The transformation was gradual, but obvious to the older man, as Jack began to laugh a little more, accepted a further few glasses, until he was sitting back in his chair, almost lounging. A few probing questions, and everything spilled out.

"I'm a lucky man, a lucky, lucky man" Jack kept saying, "Always wanted a large family, always. Sort of thought I'd start a bit earlier... And maybe not quite so many so soon... But lucky, lucky man"

Jem just nodded. He understood Jack's mixed emotions. He'd been so pleased when he became a father himself, relatively late in life, but the influx of the cousins and various wards had overwhelmed him on occasion, wondering sometime quite what he had done to deserve disturbed sleep for a decade. He understood why so many people did have children in their 20s, for his energy in his 30s was far less than it had been. He'd been thankful for the seemingly endless ability to cope displayed by his young wife. Jack on the other hand had a different situation with Joey. Much as she was full of energy, it was often somewhat explosive; not always did she chose the most practical methods of doing things. Joey never meant to be an extra burden, and he knew that Jack fiercely loved her and their chaotic family. But it wasn't the same organised, calm household that Jem had lived in with Madge, despite a similar number of children.

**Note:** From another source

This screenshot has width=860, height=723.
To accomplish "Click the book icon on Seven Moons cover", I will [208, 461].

"They don't really cost that much...only little they are, when they start" Jack said, squinting at his brother in law and holding two hands apart to show how small his new child would be. "Little. And they don' need much food cos she has it, you know in, her, you know... Tastes funny but they like it. Only little. Don't have to feed em for a while ..."

He realised that Jack had rambled off somewhere conversationally, though Jem suspected he was going to struggle to walk physically for some time. Working backwards from the mumbled words, he realised that Jack was worrying not just about the energy required, but mainly about the cost of the new child. He didn't like to pry into their finances, but he had the impression that death duties had eaten into Jack's inheritance quite a lot, and this confirmed it. He asked a couple of carefully worded questions, and did some mental arithmetic with the facts he knew, and realised that Jack was right to be worried, their outgoings must surely be larger than their income. He hadn't had to think about it, for his income had been high enough to cover his family costs, but the war had damaged Jack's savings hugely, having been off work so long while both serving and injured, and with the move from Guernsey so suddenly.

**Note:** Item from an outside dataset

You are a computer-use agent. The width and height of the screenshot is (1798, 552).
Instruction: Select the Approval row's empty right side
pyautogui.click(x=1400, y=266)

"She's lovely, lovely, Joey, my Joey" came a mutter and a heavy lidded Jack nodded forcefully. "yes. She can't help it, that the children come and she doesn't know really, she thinks it's all ok... Lots of them though. And school, they need school, hate to not be able to do it, they'd be so upset not to be with Rix or David...helps that the Madgey school, no the Chalet School gives a bit of hulp, help I mean. But there's still clothes an food, an they all eat and eat and eat and... "

Jem frowned, and looked around, for he knew that Jack wouldn't be keen for anyone but him to hear all of this, the man was naturally quiet and proud. He would see his family as his responsibility, however much Joey would want to contribute with her writing. Authors didn't really make much, when 6, soon to be at least 7 hungry mouths had to be considered. Thankfully they were now alone in the corner of the hotel bar, and none of the staff were in earshot.

"Hooo...hoope you have some idea where my room is..." Jack said, staggering to his feet, and swaying slightly. "because I have...no...clue."

Jem could see a suspicious gleam to his friend's eyes, and realised with a start that Maynard was struggling not to cry, and clearly had been hiding a lot of strain behind his cheerful persona for some time. Jem had no desire to add to the humiliation his friend might well feel in the morning, so quickly pointed Jack in the right direction and helped him to open the door to his room.